We’ve got some great data to work with, but it’s nowhere near ready to feed into a recommender system. In this notebook, I’ll walk through the steps of transforming the data to a format that can be used in a recommender system.

Load Data

Let’s define a few paths for our data we’re working with. As shown in the last notebook, we left the raw data (in a pickle file) in the data/raw/ directory. I’ll use the following structure for this project:

  • data/raw/ - Uncleaned data from the input sources.
  • data/final/ - Data that is ready to be fed into a model, including train/test splits.
  • data/intermediate/ - Significant stopping points while transforming the data from its raw state to a final form.
import json
from pathlib import Path
from typing import Optional

import pandas as pd
import numpy as np
from IPython.display import display
from IPython.display import display_markdown
# Data directories
root_dir = Path().resolve().parent
data_dir = root_dir / 'data'
raw_data_dir = data_dir / 'raw'
intermediate_data_dir = data_dir / 'intermediate'
final_data_dir = data_dir / 'final'

# Raw dataset
ucsd_playtime_path = raw_data_dir  / 'ucsd_playtime.pkl'

# Intermediate Datasets
user_item_intermediate_path = intermediate_data_dir / 'user_item_intermediate.feather'
users_path = intermediate_data_dir / 'users.feather'
items_path = intermediate_data_dir / 'items.feather'

# Final datasets
user_items_full_path = final_data_dir / 'user_items_full.feather'
user_items_full_train_path = final_data_dir / 'user_items_full_train.feather'
user_items_full_val_path = final_data_dir / 'user_items_full_val.feather'
user_items_full_test_path = final_data_dir / 'user_items_full_test.feather'
user_items_full_meta_path = final_data_dir / 'user_items_full_meta.json'

user_items_sample_path = final_data_dir / 'user_items_1p_sample.feather'
user_items_sample_train_path = final_data_dir / 'user_items_1p_sample_train.feather'
user_items_sample_val_path = final_data_dir / 'user_items_1p_sample_val.feather'
user_items_sample_test_path = final_data_dir / 'user_items_1p_sample_test.feather'
user_items_sample_meta_path = final_data_dir / 'user_items_1p_sample_meta.json'

While we’re getting ready to prepare the data, it may be helpful to define a small function for summarizing a DataFrame. I’m primarily interested in seeing the column names, data types, null count/percentage, and first few rows. We can create a quick helper function to display this:

def summarize_df(
        df: pd.DataFrame,
        name: str | None = None,
        nulls: bool = True,
        head: int | None = 5,
        formatted: bool = True,
) -> None:
    summary = pd.DataFrame({
        'DType': df.dtypes,
        'Null': df.isna().sum(),
        'Total': len(df),
        '% Null': df.isna().mean(),
    })

    if formatted:
        summary['Null'] = summary['Null'].map('{:,.0f}'.format)
        summary['Total'] = summary['Total'].map('{:,.0f}'.format)
        summary['% Null'] = summary['% Null'].map('{:.2%}'.format)

    if name:
        display_markdown(f'### {name}', raw=True)
    if nulls:
        display(summary)
    if head:
        display(df.head(head))
    return
ucsd_playtime = pd.read_pickle(ucsd_playtime_path)

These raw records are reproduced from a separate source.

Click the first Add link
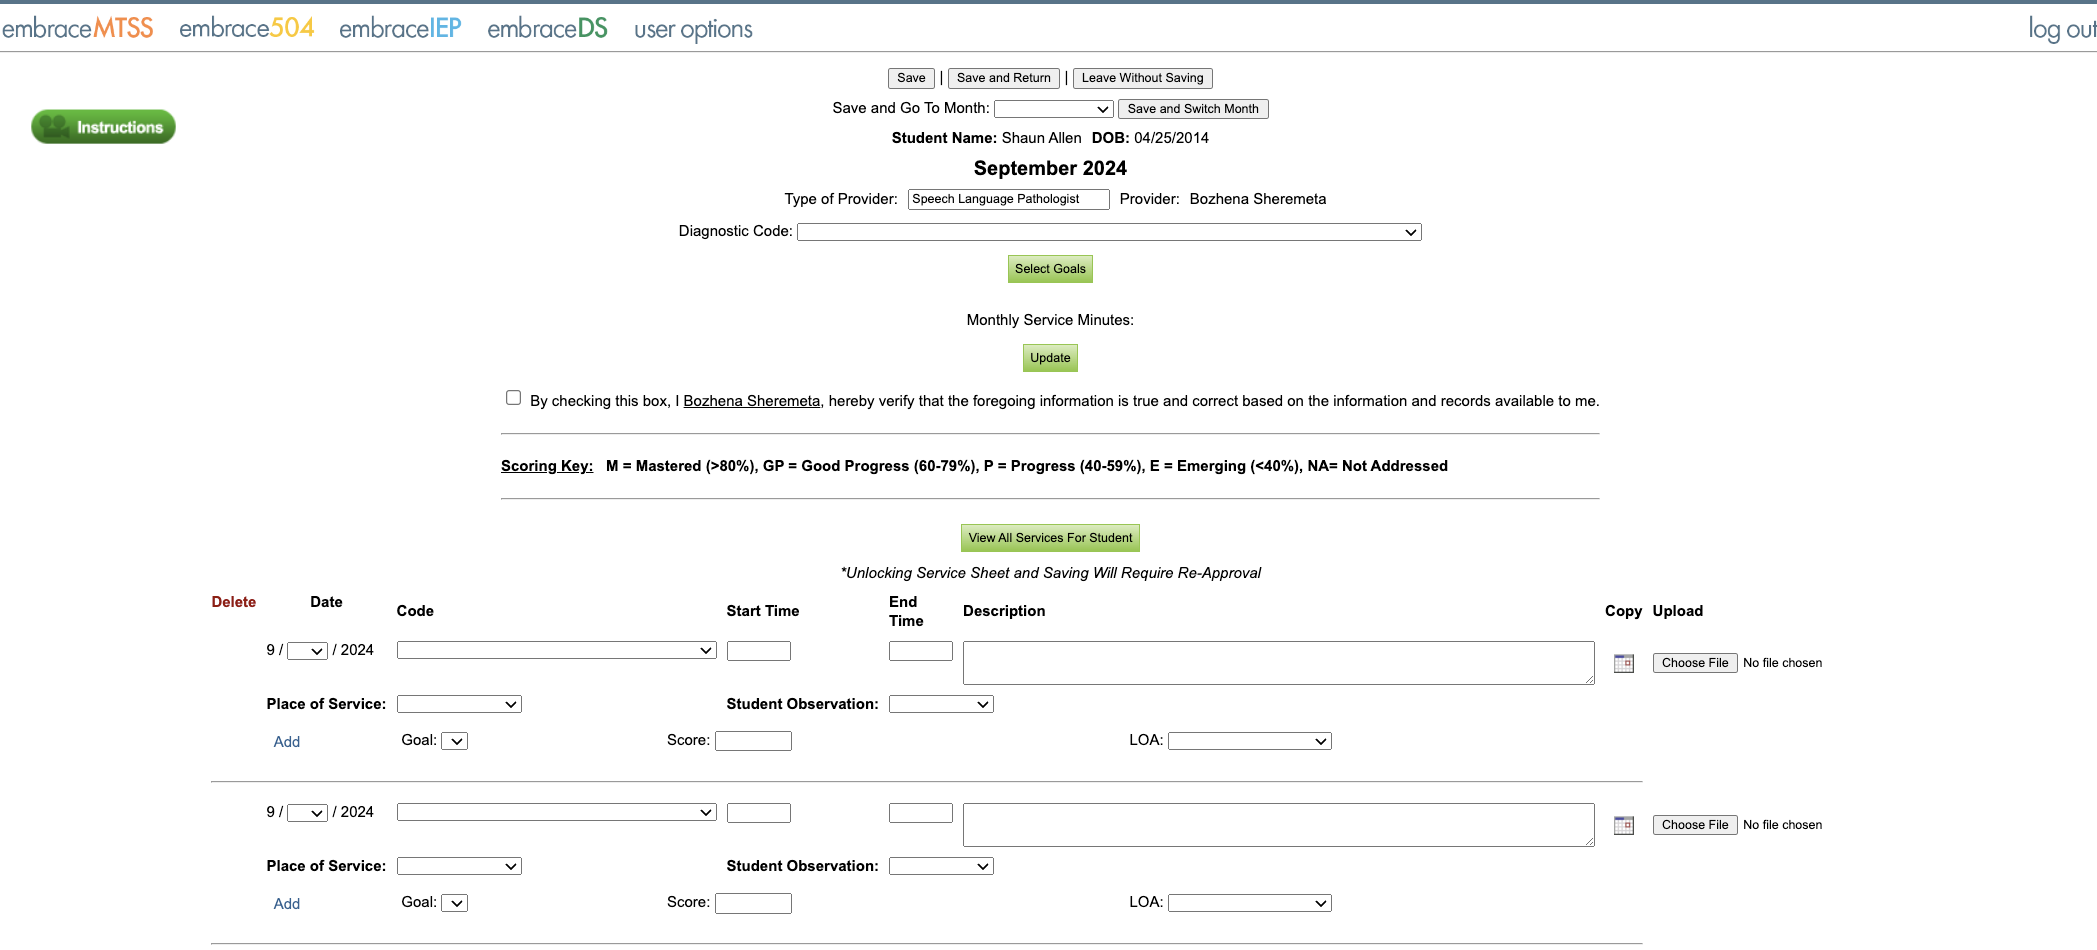Viewport: 2097px width, 950px height. 287,742
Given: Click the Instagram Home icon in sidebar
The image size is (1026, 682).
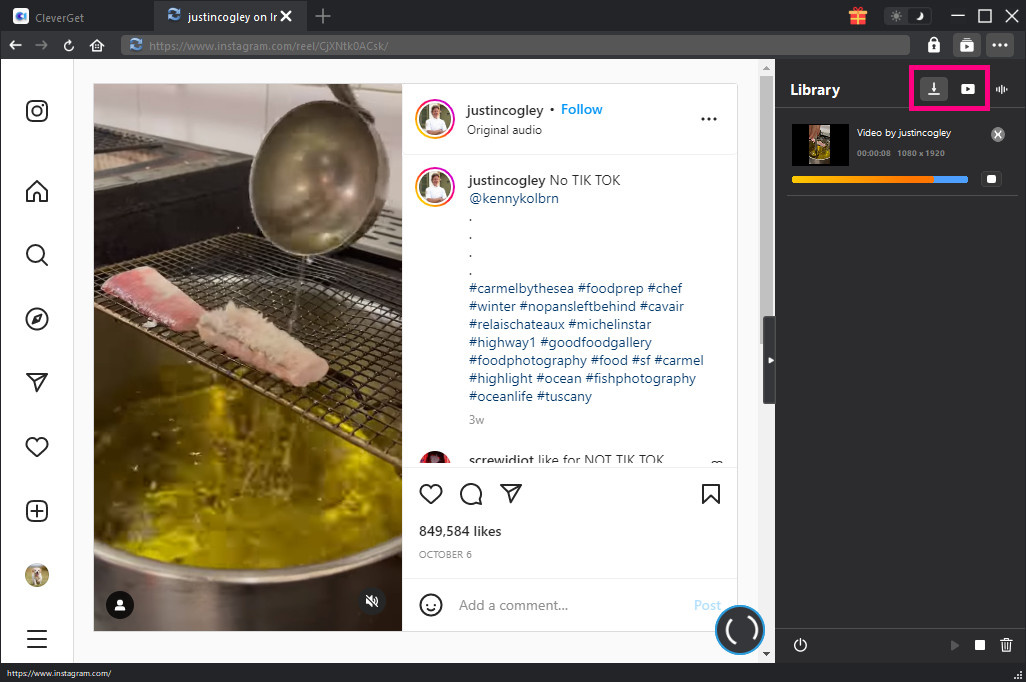Looking at the screenshot, I should (x=37, y=191).
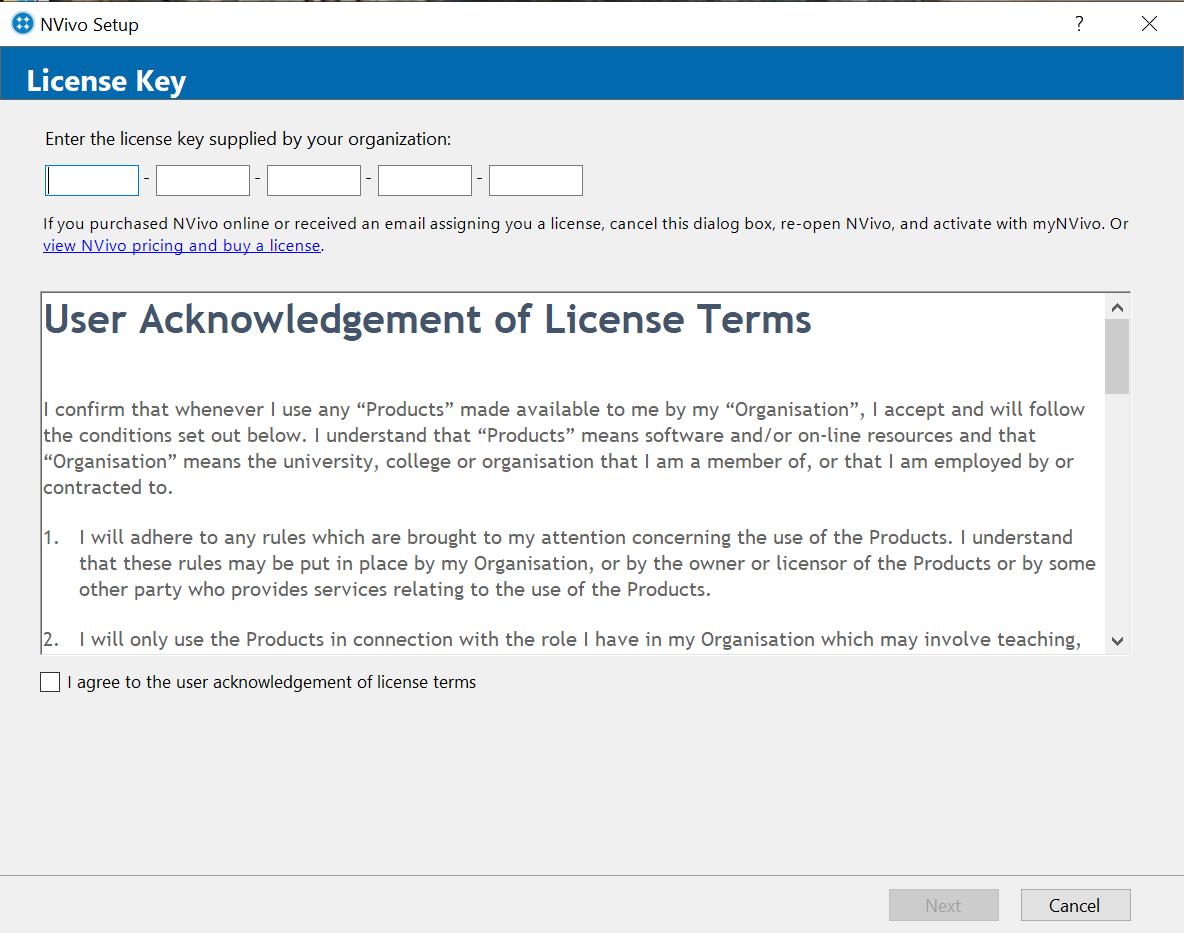
Task: Focus the first license key box
Action: coord(93,181)
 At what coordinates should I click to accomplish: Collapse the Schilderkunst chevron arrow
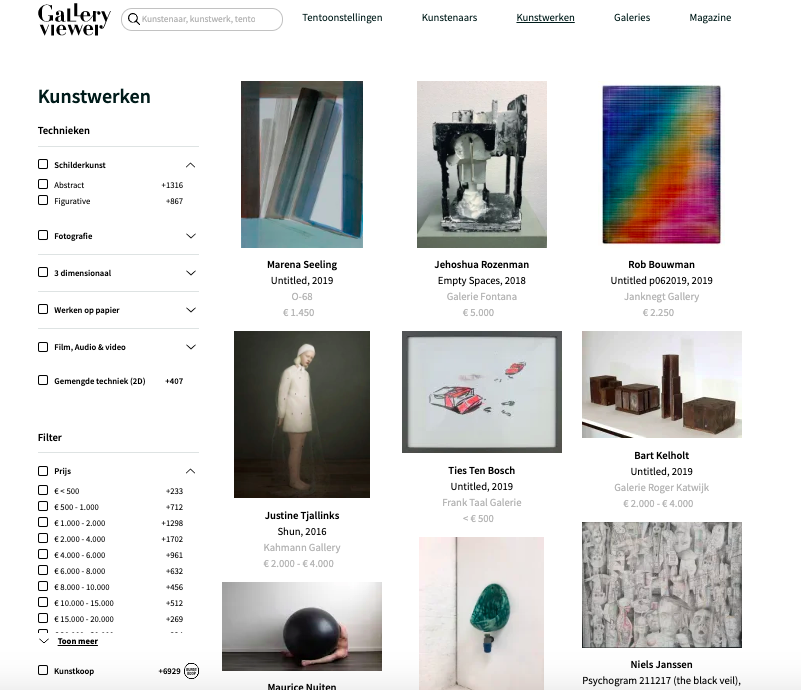pyautogui.click(x=191, y=165)
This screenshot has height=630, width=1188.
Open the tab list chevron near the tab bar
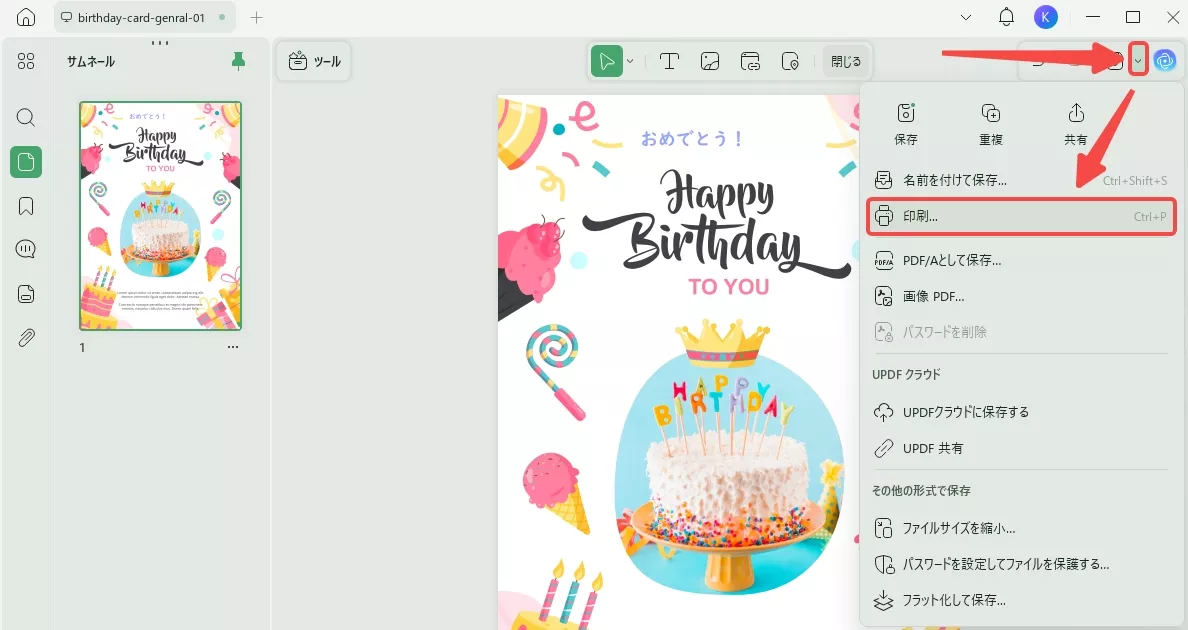point(964,17)
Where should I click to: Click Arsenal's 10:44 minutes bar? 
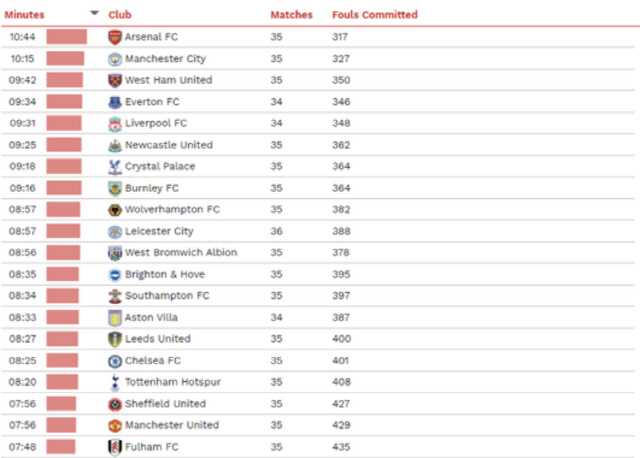tap(67, 37)
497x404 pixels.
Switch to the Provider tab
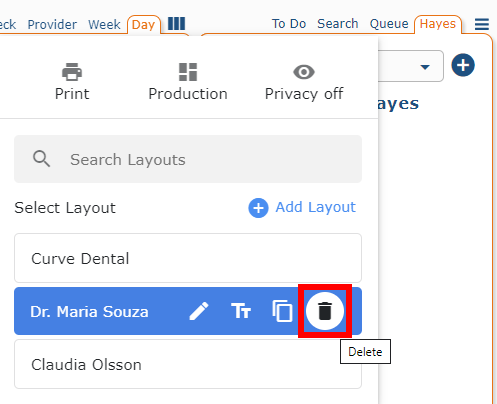pyautogui.click(x=52, y=24)
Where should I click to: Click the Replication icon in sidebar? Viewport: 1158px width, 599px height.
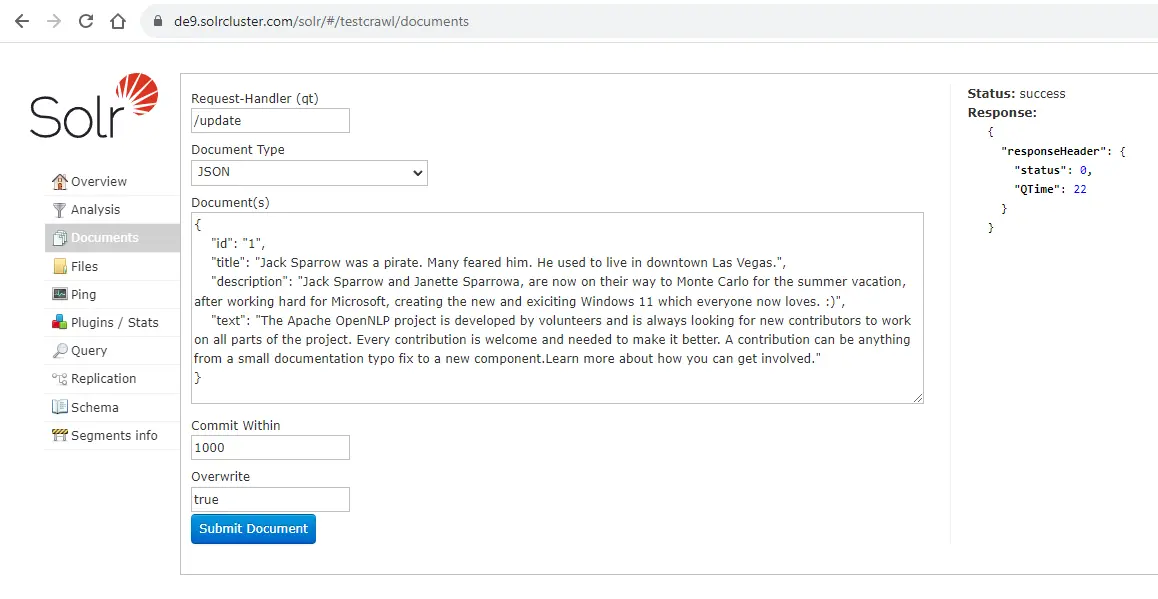coord(60,378)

# For type hints (read_pickle() can return a Series)
assert isinstance(ucsd_playtime, pd.DataFrame)

summarize_df(ucsd_playtime, 'UCSD Playtime - Raw Data')

UCSD Playtime - Raw Data

DType Null Total % Null
user_id object 0 88,310 0.00%
items_count int64 0 88,310 0.00%
steam_id object 0 88,310 0.00%
user_url object 0 88,310 0.00%
items object 0 88,310 0.00%
user_id items_count steam_id user_url items
0 76561197970982479 277 76561197970982479 http://steamcommunity.com/profiles/76561197970... [{'item_id': '10', 'item_name': 'Counter-Strik...
1 js41637 888 76561198035864385 http://steamcommunity.com/id/js41637 [{'item_id': '10', 'item_name': 'Counter-Strik...
2 evcentric 137 76561198007712555 http://steamcommunity.com/id/evcentric [{'item_id': '1200', 'item_name': 'Red Orchest...
3 Riot-Punch 328 76561197963445855 http://steamcommunity.com/id/Riot-Punch [{'item_id': '10', 'item_name': 'Counter-Strik...
4 doctr 541 76561198002099482 http://steamcommunity.com/id/doctr [{'item_id': '300', 'item_name': 'Day of Defea...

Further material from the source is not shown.